Entries taken from a collection:
..............................

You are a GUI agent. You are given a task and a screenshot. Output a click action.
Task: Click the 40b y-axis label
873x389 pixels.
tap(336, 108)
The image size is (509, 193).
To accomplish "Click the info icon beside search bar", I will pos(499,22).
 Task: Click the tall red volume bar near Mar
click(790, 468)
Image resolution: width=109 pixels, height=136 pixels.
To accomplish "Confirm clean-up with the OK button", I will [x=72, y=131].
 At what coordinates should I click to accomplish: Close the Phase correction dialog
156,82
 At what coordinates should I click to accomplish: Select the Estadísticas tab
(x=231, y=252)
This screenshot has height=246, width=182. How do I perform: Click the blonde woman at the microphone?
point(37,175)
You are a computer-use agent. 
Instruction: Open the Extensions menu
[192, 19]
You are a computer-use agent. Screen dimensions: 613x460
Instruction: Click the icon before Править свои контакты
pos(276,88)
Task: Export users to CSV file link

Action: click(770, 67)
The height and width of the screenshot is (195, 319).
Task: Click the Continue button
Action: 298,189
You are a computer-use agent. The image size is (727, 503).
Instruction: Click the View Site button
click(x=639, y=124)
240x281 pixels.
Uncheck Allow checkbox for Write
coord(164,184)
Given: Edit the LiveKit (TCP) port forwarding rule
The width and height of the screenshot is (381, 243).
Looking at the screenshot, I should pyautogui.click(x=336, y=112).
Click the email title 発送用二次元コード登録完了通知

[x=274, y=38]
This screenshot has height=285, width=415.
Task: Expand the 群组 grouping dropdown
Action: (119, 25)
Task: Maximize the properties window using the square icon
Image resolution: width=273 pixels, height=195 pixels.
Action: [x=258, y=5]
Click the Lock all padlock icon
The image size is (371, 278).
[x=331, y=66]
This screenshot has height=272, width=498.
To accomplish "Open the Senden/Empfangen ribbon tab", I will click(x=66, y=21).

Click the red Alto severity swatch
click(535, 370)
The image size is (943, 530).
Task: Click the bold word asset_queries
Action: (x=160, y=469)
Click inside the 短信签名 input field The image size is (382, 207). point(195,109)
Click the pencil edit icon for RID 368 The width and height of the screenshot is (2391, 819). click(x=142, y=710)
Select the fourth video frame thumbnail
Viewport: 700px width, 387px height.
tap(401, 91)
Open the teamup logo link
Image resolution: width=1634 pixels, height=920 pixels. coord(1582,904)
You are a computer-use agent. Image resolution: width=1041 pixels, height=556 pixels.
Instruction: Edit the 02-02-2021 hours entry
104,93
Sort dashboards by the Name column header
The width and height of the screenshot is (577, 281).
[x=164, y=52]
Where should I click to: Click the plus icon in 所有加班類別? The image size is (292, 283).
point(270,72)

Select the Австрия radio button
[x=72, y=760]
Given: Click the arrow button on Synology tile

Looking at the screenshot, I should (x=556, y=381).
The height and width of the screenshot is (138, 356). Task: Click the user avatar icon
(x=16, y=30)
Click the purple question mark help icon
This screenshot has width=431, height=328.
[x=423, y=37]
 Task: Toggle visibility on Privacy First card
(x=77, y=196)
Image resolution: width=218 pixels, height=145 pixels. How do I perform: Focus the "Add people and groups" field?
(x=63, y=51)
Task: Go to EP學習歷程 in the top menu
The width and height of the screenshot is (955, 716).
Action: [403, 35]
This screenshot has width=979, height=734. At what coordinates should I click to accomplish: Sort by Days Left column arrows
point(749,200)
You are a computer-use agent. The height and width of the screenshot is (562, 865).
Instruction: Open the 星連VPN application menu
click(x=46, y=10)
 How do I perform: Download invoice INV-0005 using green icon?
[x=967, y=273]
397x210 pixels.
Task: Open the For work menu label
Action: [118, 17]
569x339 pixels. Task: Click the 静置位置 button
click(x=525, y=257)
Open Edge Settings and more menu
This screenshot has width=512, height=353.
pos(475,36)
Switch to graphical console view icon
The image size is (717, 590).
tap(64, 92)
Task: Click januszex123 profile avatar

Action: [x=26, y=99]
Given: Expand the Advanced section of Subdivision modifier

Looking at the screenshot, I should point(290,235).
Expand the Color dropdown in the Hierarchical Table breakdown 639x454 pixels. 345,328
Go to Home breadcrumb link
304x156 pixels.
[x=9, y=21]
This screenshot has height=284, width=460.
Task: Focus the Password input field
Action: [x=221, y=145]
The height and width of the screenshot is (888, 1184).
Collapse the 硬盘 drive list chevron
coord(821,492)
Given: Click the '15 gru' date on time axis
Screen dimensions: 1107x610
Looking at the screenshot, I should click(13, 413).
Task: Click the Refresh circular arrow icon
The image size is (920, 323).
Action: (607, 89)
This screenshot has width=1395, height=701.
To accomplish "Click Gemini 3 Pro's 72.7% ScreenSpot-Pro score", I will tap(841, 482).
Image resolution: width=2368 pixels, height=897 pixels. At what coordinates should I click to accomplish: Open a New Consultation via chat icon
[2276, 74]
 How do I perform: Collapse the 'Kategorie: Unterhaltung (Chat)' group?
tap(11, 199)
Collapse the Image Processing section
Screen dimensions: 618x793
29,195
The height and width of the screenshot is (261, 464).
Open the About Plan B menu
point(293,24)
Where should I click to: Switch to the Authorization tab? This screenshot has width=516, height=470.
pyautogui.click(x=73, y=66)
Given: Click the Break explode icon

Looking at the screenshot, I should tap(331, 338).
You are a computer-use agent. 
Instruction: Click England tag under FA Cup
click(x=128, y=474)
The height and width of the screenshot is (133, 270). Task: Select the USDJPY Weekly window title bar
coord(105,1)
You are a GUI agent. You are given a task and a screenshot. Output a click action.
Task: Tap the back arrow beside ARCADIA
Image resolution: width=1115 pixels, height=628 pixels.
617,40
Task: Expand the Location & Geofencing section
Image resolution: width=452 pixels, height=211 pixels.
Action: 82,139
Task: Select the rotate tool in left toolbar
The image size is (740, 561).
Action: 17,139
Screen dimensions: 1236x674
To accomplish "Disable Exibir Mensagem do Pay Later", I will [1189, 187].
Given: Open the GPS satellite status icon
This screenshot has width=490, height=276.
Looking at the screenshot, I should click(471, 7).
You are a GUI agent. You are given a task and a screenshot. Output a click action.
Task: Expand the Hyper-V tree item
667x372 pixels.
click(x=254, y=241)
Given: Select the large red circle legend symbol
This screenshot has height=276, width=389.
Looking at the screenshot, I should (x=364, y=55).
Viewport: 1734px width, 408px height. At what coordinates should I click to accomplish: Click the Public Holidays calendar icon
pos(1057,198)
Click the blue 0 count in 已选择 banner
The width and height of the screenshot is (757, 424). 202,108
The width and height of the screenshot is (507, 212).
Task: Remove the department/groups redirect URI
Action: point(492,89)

..............................

Retype each of the preceding records exactly as printed.

You are a GUI agent. You are given a task and a screenshot. Output a click action.
Task: Click the 40b y-axis label
873x389 pixels.
tap(336, 108)
The image size is (509, 193).
To accomplish "Click the info icon beside search bar", I will pos(499,22).
 Task: Click the tall red volume bar near Mar
click(790, 468)
Image resolution: width=109 pixels, height=136 pixels.
To accomplish "Confirm clean-up with the OK button", I will [x=72, y=131].
 At what coordinates should I click to accomplish: Close the Phase correction dialog
156,82
 At what coordinates should I click to accomplish: Select the Estadísticas tab
(x=231, y=252)
This screenshot has height=246, width=182. How do I perform: Click the blonde woman at the microphone?
point(37,175)
You are a computer-use agent. 
Instruction: Open the Extensions menu
[192, 19]
You are a computer-use agent. Screen dimensions: 613x460
Instruction: Click the icon before Править свои контакты
pos(276,88)
Task: Export users to CSV file link

Action: click(770, 67)
The height and width of the screenshot is (195, 319).
Task: Click the Continue button
Action: 298,189
You are a computer-use agent. The image size is (727, 503).
Instruction: Click the View Site button
click(x=639, y=124)
240x281 pixels.
Uncheck Allow checkbox for Write
coord(164,184)
Given: Edit the LiveKit (TCP) port forwarding rule
The width and height of the screenshot is (381, 243).
Looking at the screenshot, I should pyautogui.click(x=336, y=112).
Click the email title 発送用二次元コード登録完了通知

[x=274, y=38]
This screenshot has height=285, width=415.
Task: Expand the 群组 grouping dropdown
Action: (119, 25)
Task: Maximize the properties window using the square icon
Image resolution: width=273 pixels, height=195 pixels.
Action: [x=258, y=5]
Click the Lock all padlock icon
The image size is (371, 278).
[x=331, y=66]
This screenshot has height=272, width=498.
To accomplish "Open the Senden/Empfangen ribbon tab", I will click(x=66, y=21).

Click the red Alto severity swatch
click(535, 370)
The image size is (943, 530).
Task: Click the bold word asset_queries
Action: (x=160, y=469)
Click inside the 短信签名 input field The image size is (382, 207). point(195,109)
Click the pencil edit icon for RID 368 The width and height of the screenshot is (2391, 819). click(x=142, y=710)
Select the fourth video frame thumbnail
Viewport: 700px width, 387px height.
tap(401, 91)
Open the teamup logo link
Image resolution: width=1634 pixels, height=920 pixels. coord(1582,904)
You are a computer-use agent. Image resolution: width=1041 pixels, height=556 pixels.
Instruction: Edit the 02-02-2021 hours entry
104,93
Sort dashboards by the Name column header
The width and height of the screenshot is (577, 281).
[x=164, y=52]
Where should I click to: Click the plus icon in 所有加班類別? The image size is (292, 283).
point(270,72)

Select the Австрия radio button
[x=72, y=760]
Given: Click the arrow button on Synology tile

Looking at the screenshot, I should (x=556, y=381).
The height and width of the screenshot is (138, 356). Task: Click the user avatar icon
(x=16, y=30)
Click the purple question mark help icon
This screenshot has width=431, height=328.
[x=423, y=37]
 Task: Toggle visibility on Privacy First card
(x=77, y=196)
Image resolution: width=218 pixels, height=145 pixels. How do I perform: Focus the "Add people and groups" field?
(x=63, y=51)
Task: Go to EP學習歷程 in the top menu
The width and height of the screenshot is (955, 716).
Action: [403, 35]
This screenshot has width=979, height=734. At what coordinates should I click to accomplish: Sort by Days Left column arrows
point(749,200)
You are a computer-use agent. The height and width of the screenshot is (562, 865).
Instruction: Open the 星連VPN application menu
click(x=46, y=10)
 How do I perform: Download invoice INV-0005 using green icon?
[x=967, y=273]
397x210 pixels.
Task: Open the For work menu label
Action: [118, 17]
569x339 pixels. Task: Click the 静置位置 button
click(x=525, y=257)
Open Edge Settings and more menu
This screenshot has width=512, height=353.
pos(475,36)
Switch to graphical console view icon
The image size is (717, 590).
tap(64, 92)
Task: Click januszex123 profile avatar

Action: [x=26, y=99]
Given: Expand the Advanced section of Subdivision modifier

Looking at the screenshot, I should point(290,235).
Expand the Color dropdown in the Hierarchical Table breakdown 639x454 pixels. 345,328
Go to Home breadcrumb link
304x156 pixels.
[x=9, y=21]
This screenshot has height=284, width=460.
Task: Focus the Password input field
Action: [x=221, y=145]
The height and width of the screenshot is (888, 1184).
Collapse the 硬盘 drive list chevron
coord(821,492)
Given: Click the '15 gru' date on time axis
Screen dimensions: 1107x610
Looking at the screenshot, I should click(13, 413).
Task: Click the Refresh circular arrow icon
The image size is (920, 323).
Action: (607, 89)
This screenshot has width=1395, height=701.
To accomplish "Click Gemini 3 Pro's 72.7% ScreenSpot-Pro score", I will tap(841, 482).
Image resolution: width=2368 pixels, height=897 pixels. At what coordinates should I click to accomplish: Open a New Consultation via chat icon
[2276, 74]
 How do I perform: Collapse the 'Kategorie: Unterhaltung (Chat)' group?
tap(11, 199)
Collapse the Image Processing section
Screen dimensions: 618x793
29,195
The height and width of the screenshot is (261, 464).
Open the About Plan B menu
point(293,24)
Where should I click to: Switch to the Authorization tab? This screenshot has width=516, height=470.
pyautogui.click(x=73, y=66)
Given: Click the Break explode icon

Looking at the screenshot, I should tap(331, 338).
You are a computer-use agent. 
Instruction: Click England tag under FA Cup
click(x=128, y=474)
The height and width of the screenshot is (133, 270). Task: Select the USDJPY Weekly window title bar
coord(105,1)
You are a GUI agent. You are given a task and a screenshot. Output a click action.
Task: Tap the back arrow beside ARCADIA
Image resolution: width=1115 pixels, height=628 pixels.
617,40
Task: Expand the Location & Geofencing section
Image resolution: width=452 pixels, height=211 pixels.
Action: 82,139
Task: Select the rotate tool in left toolbar
The image size is (740, 561).
Action: 17,139
Screen dimensions: 1236x674
To accomplish "Disable Exibir Mensagem do Pay Later", I will [1189, 187].
Given: Open the GPS satellite status icon
This screenshot has width=490, height=276.
Looking at the screenshot, I should click(471, 7).
You are a GUI agent. You are given a task and a screenshot. Output a click action.
Task: Expand the Hyper-V tree item
667x372 pixels.
click(x=254, y=241)
Given: Select the large red circle legend symbol
This screenshot has height=276, width=389.
Looking at the screenshot, I should (x=364, y=55).
Viewport: 1734px width, 408px height. At what coordinates should I click to accomplish: Click the Public Holidays calendar icon
pos(1057,198)
Click the blue 0 count in 已选择 banner
The width and height of the screenshot is (757, 424). 202,108
The width and height of the screenshot is (507, 212).
Task: Remove the department/groups redirect URI
Action: point(492,89)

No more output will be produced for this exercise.